╭─ Entries provided

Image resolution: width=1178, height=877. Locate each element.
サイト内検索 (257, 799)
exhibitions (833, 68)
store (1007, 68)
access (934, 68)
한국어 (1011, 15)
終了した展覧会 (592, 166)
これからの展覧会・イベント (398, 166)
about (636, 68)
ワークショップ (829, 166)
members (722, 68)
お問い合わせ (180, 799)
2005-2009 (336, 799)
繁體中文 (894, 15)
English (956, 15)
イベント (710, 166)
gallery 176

╰─

Convert every line of the entries above into a JSON list of strings, one string per line, omitting any blank lines.

[
  "Image resolution: width=1178, height=877. Locate each element.",
  "サイト内検索 (257, 799)",
  "exhibitions (833, 68)",
  "store (1007, 68)",
  "access (934, 68)",
  "한국어 (1011, 15)",
  "終了した展覧会 (592, 166)",
  "これからの展覧会・イベント (398, 166)",
  "about (636, 68)",
  "ワークショップ (829, 166)",
  "members (722, 68)",
  "お問い合わせ (180, 799)",
  "2005-2009 (336, 799)",
  "繁體中文 (894, 15)",
  "English (956, 15)",
  "イベント (710, 166)",
  "gallery 176"
]